• Your objective: Pull every line that includes the word "filter" from the data.

(Stored data)

——

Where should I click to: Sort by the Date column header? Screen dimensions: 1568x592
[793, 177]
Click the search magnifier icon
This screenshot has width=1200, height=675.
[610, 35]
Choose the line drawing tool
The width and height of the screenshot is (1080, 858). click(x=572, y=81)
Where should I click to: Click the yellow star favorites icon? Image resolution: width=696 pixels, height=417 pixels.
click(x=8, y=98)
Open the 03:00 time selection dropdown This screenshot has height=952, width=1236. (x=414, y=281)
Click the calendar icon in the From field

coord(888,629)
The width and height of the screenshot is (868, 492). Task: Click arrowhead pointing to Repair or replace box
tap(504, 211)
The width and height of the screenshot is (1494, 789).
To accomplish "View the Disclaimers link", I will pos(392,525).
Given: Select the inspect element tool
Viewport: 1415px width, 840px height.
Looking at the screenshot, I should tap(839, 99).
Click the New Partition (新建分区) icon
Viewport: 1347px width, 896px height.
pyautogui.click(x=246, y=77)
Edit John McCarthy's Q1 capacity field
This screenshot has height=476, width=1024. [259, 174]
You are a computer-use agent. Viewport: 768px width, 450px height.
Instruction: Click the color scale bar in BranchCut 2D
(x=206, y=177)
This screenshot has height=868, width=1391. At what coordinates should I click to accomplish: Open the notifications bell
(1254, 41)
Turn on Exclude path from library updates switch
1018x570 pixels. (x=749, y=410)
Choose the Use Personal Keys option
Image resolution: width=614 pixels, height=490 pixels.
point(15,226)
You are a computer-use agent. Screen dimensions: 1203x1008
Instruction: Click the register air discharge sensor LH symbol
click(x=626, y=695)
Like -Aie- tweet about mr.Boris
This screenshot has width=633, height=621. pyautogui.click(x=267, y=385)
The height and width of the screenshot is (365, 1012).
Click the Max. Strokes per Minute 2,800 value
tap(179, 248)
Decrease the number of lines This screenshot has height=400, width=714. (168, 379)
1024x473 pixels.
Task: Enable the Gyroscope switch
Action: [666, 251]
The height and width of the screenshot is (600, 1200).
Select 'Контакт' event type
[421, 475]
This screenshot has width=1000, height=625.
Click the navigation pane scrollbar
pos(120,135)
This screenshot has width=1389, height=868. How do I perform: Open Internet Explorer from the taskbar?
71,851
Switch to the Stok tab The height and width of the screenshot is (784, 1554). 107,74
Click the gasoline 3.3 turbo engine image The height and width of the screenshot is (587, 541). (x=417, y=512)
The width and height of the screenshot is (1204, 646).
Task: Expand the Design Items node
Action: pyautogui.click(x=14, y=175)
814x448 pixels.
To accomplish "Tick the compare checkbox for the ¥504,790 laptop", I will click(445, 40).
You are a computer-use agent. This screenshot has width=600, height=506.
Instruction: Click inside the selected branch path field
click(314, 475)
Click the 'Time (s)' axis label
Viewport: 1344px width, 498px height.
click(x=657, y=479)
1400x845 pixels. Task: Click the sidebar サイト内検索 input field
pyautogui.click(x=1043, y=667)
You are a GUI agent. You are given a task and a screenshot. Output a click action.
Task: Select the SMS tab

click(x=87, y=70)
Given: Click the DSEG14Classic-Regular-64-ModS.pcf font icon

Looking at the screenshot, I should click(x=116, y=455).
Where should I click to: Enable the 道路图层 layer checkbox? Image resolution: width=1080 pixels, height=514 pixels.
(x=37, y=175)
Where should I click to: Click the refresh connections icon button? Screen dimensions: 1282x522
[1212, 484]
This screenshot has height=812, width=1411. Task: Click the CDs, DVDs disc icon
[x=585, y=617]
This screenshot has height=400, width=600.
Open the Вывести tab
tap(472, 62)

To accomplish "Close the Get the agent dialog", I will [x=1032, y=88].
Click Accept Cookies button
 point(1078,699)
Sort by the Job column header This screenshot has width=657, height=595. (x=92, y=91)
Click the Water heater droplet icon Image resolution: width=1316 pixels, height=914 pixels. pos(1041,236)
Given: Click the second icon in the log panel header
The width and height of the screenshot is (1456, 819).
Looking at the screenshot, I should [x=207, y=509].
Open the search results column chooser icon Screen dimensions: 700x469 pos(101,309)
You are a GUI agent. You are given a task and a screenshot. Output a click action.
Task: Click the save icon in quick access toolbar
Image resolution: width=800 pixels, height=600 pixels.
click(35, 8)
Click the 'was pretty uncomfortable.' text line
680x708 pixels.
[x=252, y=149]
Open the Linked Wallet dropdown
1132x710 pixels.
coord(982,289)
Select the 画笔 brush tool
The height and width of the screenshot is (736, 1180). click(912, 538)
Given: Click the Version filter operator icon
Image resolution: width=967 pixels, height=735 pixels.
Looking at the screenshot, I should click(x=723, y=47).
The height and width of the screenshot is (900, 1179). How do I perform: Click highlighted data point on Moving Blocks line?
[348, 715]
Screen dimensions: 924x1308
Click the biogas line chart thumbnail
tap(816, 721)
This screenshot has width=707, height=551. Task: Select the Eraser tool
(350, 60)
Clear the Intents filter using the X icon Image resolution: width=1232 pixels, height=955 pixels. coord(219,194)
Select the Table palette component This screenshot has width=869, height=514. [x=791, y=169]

——

• Exercise response:
Given: Click the Version filter operator icon
Clear the Intents filter using the X icon Image resolution: width=1232 pixels, height=955 pixels. coord(219,194)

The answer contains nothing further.